Befriending: Apache Hadoop and Spark
If you've ever got into a discussion involving Big data then Apache Spark and Hadoop, the two most popular projects of Apache Software Foundation are synchronous terms. So, let's take both of them in a nutshell.
1) Doing things differently: Even though they are under umbrella of Big data frameworks, they don't exactly work for the same purpose. Hadoop on the large scale brings the distributed data infrastructure capabilities by placing massive data over multiple nodes belonging to a cluster using commodity hardware. On the other side, Apache Spark does not provide data storage capabilities, it just focuses on improving the data processing part.
Key take away- Hadoop brings in HDFS + Processing, Spark brings Processing to HDFS(May or May not).
2) Use any one or both, up to you: Hadoop, with HDFS ( Hadoop Distributed File System) brings in the Map Reduce model for data crunching whereas Apache Spark does not comes with it's exclusive file system. So, when using Hadoop you do not need Apache Spark's processing capabilities. On contrary, since Spark does not have a file system of its own, it can operate on HDFS (Hadoop Distributed File System) as it's data source.

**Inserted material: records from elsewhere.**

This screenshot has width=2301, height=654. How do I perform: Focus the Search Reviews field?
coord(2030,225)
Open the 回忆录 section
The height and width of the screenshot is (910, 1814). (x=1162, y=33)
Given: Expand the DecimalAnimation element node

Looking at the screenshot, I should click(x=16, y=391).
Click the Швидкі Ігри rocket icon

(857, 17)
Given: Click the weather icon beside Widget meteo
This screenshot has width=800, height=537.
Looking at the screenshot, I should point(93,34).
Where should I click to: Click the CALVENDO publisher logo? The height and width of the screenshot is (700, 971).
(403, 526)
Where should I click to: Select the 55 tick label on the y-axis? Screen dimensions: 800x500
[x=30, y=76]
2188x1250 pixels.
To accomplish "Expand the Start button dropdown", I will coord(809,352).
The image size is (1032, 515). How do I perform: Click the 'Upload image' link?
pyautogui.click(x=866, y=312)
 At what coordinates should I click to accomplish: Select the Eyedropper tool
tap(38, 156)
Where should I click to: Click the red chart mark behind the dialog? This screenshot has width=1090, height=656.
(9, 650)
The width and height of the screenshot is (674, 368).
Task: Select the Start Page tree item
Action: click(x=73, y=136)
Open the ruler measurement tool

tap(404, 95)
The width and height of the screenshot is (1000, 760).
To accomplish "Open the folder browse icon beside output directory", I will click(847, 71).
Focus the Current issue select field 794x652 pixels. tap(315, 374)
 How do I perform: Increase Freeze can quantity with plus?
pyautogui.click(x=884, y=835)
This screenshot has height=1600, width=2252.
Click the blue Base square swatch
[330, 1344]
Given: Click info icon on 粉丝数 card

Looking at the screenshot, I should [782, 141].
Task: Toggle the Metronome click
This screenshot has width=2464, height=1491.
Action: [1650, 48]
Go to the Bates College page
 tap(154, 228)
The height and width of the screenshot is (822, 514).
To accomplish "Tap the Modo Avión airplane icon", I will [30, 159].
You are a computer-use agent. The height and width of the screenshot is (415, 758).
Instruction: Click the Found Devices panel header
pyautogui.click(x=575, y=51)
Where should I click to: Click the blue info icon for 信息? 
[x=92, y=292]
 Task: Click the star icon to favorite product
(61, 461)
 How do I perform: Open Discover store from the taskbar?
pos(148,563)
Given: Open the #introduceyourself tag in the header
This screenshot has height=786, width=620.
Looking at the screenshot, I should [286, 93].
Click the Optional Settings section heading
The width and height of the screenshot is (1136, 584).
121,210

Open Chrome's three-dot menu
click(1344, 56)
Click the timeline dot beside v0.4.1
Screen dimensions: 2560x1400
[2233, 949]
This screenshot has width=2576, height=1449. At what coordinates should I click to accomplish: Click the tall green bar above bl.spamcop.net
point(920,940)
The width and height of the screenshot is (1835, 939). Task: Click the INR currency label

3) Apache Spark, the Horse and Apache Hadoop, the Elephant : As you can rightly guess, Spark can run programs up to 100x faster than Hadoop Map Reduce in memory, or 10x faster on disk. A normal Hadoop Map Reduce Job looks like, Read the data from family of nodes, do some operation and finally write the results to a cluster. Again, start from Point 0, read the updated data, do some operation and write the results(Batch Processing). In Apache Spark, a normal Job looks like Read the whole data into memory(in-memory features), process and write the full result. This drastically improves the graph of Apache Spark in terms of Speed because of in-memory computation.
4) Do you really need 100x Faster Apache Spark? : Ask yourself on the basis of your use case. If your requirements are suitable for Batch processing then choose Hadoop else if your requirement demands analyzing the streaming data then Apache Spark is your call. Typical use case for spark should be like real time advertisement tracking, Cyber security, online recommendations, etc.
5) Fault recovery: Which one of them has quick fix?
In Apache Hadoop, the data is written to disk after every operation, it is considered to be highly resilient. Also, the recovery extended by the replication factors in HDFS. Similarly, even though Spark being in-memory, it provides similar fault recovery by virtue of Resilient Distributed Data sets across its network.